Originally from Montclair, NJ, I completed my undergraduate studies at Duke University in May 2015, receiving a B.S. in Mathematics with distinction and a minor in Finance. While at Duke, I worked as an undergraduate researcher at the Information Initiative at Duke (iiD) studying Topological Data Analysis (TDA), machine learning, classification tasks, and exploratory data analysis focusing predominantly on Music Information Retrieval (MIR). Using sliding window embeddings to map songs to curves in high-dimensional feature spaces, I applied various topological and geometric analysis techniques alongside machine learning methods to classify songs by genres and generalized labels, identify beat structure and segmentation of songs, identify cover songs, and more generally to visualize songs as curves in 3D, leading to the online application loopditty.net. In addition, using a hierarchical clustering data structure known as the cover tree, I developed a scheme for hierarchical labeling for understanding the divergence and similarities of genres and subgenres of music with respect to relevant musical and qualitative features. While at Duke, I also worked part-time as a Data Analyst for cold-storage and transportation logistics provider Lineage Logistics on data-based optimization problems including transportation, freezer cell operation and utilization, and storage regimes and methodology.

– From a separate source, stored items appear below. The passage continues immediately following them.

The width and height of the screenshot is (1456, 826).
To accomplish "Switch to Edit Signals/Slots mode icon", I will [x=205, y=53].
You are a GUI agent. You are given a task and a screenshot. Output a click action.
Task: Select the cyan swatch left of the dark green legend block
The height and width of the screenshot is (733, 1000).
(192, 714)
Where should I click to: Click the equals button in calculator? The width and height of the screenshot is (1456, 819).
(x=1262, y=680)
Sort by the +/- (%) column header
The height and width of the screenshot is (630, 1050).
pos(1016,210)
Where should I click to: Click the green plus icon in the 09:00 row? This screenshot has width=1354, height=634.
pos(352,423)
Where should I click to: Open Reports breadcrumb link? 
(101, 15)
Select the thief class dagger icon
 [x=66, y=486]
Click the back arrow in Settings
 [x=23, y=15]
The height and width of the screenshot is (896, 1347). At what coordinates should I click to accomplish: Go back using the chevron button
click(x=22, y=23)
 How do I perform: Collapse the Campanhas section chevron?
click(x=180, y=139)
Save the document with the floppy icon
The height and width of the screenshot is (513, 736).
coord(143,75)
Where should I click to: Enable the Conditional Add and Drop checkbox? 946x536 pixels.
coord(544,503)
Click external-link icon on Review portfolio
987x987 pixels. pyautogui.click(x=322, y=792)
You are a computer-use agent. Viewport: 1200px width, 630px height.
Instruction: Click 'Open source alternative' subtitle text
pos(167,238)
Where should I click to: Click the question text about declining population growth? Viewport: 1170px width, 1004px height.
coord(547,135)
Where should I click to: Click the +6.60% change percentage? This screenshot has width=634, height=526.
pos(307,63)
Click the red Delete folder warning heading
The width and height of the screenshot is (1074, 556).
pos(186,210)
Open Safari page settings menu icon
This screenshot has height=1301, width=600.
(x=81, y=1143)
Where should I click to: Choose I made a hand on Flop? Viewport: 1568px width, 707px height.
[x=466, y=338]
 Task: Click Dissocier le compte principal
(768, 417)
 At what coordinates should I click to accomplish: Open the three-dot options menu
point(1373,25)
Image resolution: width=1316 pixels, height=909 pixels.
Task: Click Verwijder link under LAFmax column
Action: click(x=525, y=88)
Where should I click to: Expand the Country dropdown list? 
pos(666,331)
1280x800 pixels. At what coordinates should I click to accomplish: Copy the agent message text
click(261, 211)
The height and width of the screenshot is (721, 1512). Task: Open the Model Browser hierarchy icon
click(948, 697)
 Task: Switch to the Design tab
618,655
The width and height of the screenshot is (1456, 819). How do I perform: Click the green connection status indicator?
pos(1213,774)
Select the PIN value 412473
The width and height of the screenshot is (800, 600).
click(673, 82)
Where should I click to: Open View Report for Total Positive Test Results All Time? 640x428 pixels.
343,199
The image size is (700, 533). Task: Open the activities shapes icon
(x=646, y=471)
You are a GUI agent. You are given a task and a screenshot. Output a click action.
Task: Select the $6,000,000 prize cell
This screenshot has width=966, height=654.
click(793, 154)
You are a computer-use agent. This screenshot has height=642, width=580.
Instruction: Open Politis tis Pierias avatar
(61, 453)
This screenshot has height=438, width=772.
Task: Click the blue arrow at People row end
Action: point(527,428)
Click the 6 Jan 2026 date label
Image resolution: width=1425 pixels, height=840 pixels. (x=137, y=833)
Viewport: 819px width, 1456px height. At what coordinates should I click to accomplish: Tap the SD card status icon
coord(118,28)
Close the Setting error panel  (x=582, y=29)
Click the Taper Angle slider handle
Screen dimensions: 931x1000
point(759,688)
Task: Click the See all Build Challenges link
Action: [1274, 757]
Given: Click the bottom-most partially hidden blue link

After graduating I went to work as an electronic trader for a major global liquidity provider and high-frequency trading firm, Flow Traders, focused on market making in exchange-traded funds (ETFs). Flow Traders has been recognized as the #1 ETF Market Maker in Europe and Asia for a decade and has steadily increased its presence in the US, being recognized as the #2 ETF Market Maker in the US for the last 5 years. My personal focus was on international developed equity derivatives where I was registered market maker in hundreds of US-listed ETFs, often as a top 3 participant in terms of volume traded and creation/redemption activity, comprising over 100,000 individual companies internationally and domestically. At Flow Traders, my job was to maintain passive buy/sell quotes and active trading strategies in all names in which we made markets, develop pricing models for new products and improve pricing of current products, and work on new trading strategies for the desk and company. Given that a large number of companies I traded were closed, a significant amount of statistical modeling and back-testing was necessarily part of the job to determine the fair value of equities outside of local trading hours.
In the MIDS program at the iSchool at UC Berkeley, I am expanding on my background in time-series and exploratory data analysis and machine learning to develop an arsenal of approaches to data-based problems in the financial, industrial or technological sectors. I am working on expanding my past work in music data analysis to further understand the evolution of musical styles and genres over time and through specific artists and songs. I am also excited about building more robust financial models that take advantage of cutting edge techniques and big data to improve profitability and decrease risk as well as how to use financial transaction data to identify potential systemic market risks for trading opportunities and for regulators. Finally, I am working on a new project of understanding how gene expression is related to climate, nutrients and other factors (“the phenome project”) to develop more efficient farming methods and more nutritious crops. I am interested in problems of portfolio risk management, improving portfolio alpha, financial regulation, music classification, agronomy, and efficient urban farming.